I ask him "How much does it cost to camp?" and he says "fifty pesos." I guess he measures the cost by the size of the fire he makes.
(b1a05-24.20100106.1857) Nicolas builds a very large fire
I sit for a while, share my bread with him and then take a photo of him before he leaves. Next, I retire to my sleeping birth and do some writing and reading before going to sleep. This first butterfly park is an easy location to drive to as it is located adjacent to a state highway.
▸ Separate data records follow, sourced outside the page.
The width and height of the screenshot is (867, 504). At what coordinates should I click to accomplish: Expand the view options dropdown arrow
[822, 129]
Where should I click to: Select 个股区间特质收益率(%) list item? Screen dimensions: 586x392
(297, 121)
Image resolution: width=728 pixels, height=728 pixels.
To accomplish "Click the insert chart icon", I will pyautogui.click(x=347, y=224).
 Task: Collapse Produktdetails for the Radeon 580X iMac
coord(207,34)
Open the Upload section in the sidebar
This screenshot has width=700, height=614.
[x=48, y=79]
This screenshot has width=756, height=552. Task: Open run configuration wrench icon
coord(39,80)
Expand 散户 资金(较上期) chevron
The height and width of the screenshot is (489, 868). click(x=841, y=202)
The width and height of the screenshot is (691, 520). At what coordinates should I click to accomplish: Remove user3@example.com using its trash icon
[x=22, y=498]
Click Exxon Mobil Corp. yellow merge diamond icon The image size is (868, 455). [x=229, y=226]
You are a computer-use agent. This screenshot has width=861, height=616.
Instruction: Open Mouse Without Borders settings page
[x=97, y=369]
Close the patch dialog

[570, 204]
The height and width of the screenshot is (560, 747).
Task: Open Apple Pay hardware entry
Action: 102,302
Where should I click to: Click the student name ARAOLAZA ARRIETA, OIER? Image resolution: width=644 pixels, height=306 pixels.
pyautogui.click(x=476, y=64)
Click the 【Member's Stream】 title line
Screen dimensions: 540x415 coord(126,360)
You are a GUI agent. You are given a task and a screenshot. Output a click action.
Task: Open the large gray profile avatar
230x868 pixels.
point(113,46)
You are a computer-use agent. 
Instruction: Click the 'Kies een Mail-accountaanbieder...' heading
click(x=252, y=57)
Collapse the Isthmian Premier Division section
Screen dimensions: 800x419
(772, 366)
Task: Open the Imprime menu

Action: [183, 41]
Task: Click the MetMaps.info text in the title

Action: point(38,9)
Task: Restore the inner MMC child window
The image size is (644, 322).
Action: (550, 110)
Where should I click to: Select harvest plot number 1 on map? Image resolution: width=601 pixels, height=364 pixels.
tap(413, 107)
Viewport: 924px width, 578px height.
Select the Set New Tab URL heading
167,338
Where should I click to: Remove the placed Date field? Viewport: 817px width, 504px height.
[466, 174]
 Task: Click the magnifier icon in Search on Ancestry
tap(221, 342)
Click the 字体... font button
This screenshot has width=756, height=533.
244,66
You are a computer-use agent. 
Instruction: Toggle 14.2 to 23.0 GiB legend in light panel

My plans are to tour this butterfly park first thing in the morning and afterwards, drive to the city of Valle de Brave and attempt to locate the kingdom hall. This will be the first congregation of the ones the branch provide for me that I will try to visit. I hope to make the meeting tomorrow night and then stay for the Sunday meeting. Other than the address on the list, I am not sure what to expect. (Day 13)
(Day 998 BR) 30°F.
Sierra Chincoa National Preserve, MC,
The official name of this park is Reserva de la Biosfera Mariposa Monarca-Sierra Chincoa. I awake at seven and get out to check the temperature. Nicolas walks up and I ask him for the baño and he takes me into the park bunk house. Afterwards, he asks me if I will go to see the Monarca and I tell him yes. I drive to the gate, he charges me thirty pesos and says it is a one kilometer to the parking.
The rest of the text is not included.